Quoted passage ▸
This week, we wanted to elaborate specifically on treating a very challenging and impairing disorder - Post Traumatic Stress Disorder, commonly known as PTSD. PTSD is a condition that shares many features with anxiety and depression, and is a distinct and impairing condition that can come from a wide range of different traumatic experiences and can present in many different ways.

In recent years, we’ve expanded our understanding of trauma and PTSD to include many causes, rather than the traditional mindset that PTSD is reserved for veterans, victims of violence, or those who have come face-to-face with death in some way. We now understand that PTSD can be caused by all sorts of situations where people feel a lack of control, fear, and extraordinary strain. Importantly, we understand that tough situations like a global pandemic can lead to trauma responses, and this is one more reason it’s so vital to discuss treatment for PTSD and trauma-related conditions.

Many anxiety and depression-related treatments can be used for PTSD. There are also more unique treatments that are good to consider. Some of these are listed below.

  • Medication - Antidepressants can help with PTSD, similar to anxiety and depression. Serotonin plays a role in PTSD, and SSRI medications may address this. Some medications, like antihistamines and anxiolytics (e.g. benzodiazepines) may also help with panic/arousal symptoms of PTSD.
  • Therapy - standard talk therapy like Cognitive Behavioral Therapy - works well for re-framing negative thoughts patterns in PTSD. Other useful therapy approaches include:
  • Dialectical Behavioral Therapy (DBT) can be helpful in learning and using mindfulness approaches and de-escalating big emotions.
  • Exposure therapy can help re-experience situations similar/related to the trauma and desensitize the response.
  • Narrative therapy can help as a form of exposure that requires talking through traumatic events.

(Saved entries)
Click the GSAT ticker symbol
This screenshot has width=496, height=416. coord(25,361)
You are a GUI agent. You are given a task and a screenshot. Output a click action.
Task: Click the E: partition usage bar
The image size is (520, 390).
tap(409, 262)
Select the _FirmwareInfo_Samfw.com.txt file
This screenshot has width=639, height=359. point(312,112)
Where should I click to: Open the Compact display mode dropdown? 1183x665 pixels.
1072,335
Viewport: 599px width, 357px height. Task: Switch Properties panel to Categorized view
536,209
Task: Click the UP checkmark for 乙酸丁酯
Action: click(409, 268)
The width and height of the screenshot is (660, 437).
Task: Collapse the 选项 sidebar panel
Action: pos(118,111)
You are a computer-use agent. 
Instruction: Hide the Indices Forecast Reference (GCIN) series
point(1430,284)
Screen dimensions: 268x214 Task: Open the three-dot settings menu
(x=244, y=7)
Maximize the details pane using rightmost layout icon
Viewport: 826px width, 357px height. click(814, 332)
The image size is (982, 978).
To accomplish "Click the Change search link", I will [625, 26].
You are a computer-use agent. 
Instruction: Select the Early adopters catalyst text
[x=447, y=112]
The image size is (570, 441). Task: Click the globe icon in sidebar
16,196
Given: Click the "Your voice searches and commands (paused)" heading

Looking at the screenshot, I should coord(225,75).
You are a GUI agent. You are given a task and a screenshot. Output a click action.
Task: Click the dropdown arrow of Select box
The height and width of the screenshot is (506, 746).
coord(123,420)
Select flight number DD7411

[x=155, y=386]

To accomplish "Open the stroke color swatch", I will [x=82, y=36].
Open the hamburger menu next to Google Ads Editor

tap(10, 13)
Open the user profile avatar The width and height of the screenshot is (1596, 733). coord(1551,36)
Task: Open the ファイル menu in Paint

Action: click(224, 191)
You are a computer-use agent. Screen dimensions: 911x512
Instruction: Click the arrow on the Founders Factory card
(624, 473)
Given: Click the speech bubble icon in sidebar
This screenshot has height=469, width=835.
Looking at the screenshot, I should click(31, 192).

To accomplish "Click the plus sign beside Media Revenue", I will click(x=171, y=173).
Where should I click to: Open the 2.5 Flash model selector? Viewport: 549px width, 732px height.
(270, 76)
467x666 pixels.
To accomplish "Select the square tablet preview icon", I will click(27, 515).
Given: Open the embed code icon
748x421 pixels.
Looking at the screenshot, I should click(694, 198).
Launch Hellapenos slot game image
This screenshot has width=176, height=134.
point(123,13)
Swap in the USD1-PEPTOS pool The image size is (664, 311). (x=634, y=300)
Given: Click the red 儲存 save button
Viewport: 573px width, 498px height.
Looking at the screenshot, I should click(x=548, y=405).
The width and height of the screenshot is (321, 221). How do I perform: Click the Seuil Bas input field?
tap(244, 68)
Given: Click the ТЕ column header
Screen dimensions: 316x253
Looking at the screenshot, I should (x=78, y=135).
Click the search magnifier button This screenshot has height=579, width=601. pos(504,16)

Exercise goal ▸
Continue the text on treating PTSD from where it stops.

Output of the exercise ▸
  • EMDR (Eye Movement Desensitization and Reprogramming) is used to integrate right and left brain hemispheres for full-brain re-processing and healing from trauma. This can be done with light or touch, and can be self-administered after it’s learned. This has been shown as an effective supplement to standard therapy and can be short-term.
  • Nutrition and diet approaches to PTSD can also show effectiveness in symptom reduction, including healthy diet and exercise overall, but especially addressing gut imbalances and fiber intake. Some studies have shown increasing fiber in diet can help with PTSD and other mental health conditions. Similarly, some vitamins, such as magnesium, have also been explored in their possible effects on PTSD. Magnesium may help with restlessness and sleep issues, and other supplements like melatonin can help with sleep problems as well, something many people with PTSD struggle with.

We are so grateful that research on treatments for mental health continues to grow. Each individual is unique, and treatment approaches need to cater to this uniqueness and to each far and wide for techniques that can be used alone or in combination. The result is a customized treatment with greater chances for healing! At Still Waters we do offer medication and other therapies, including EMDR, for Post Traumatic Stress Disorder.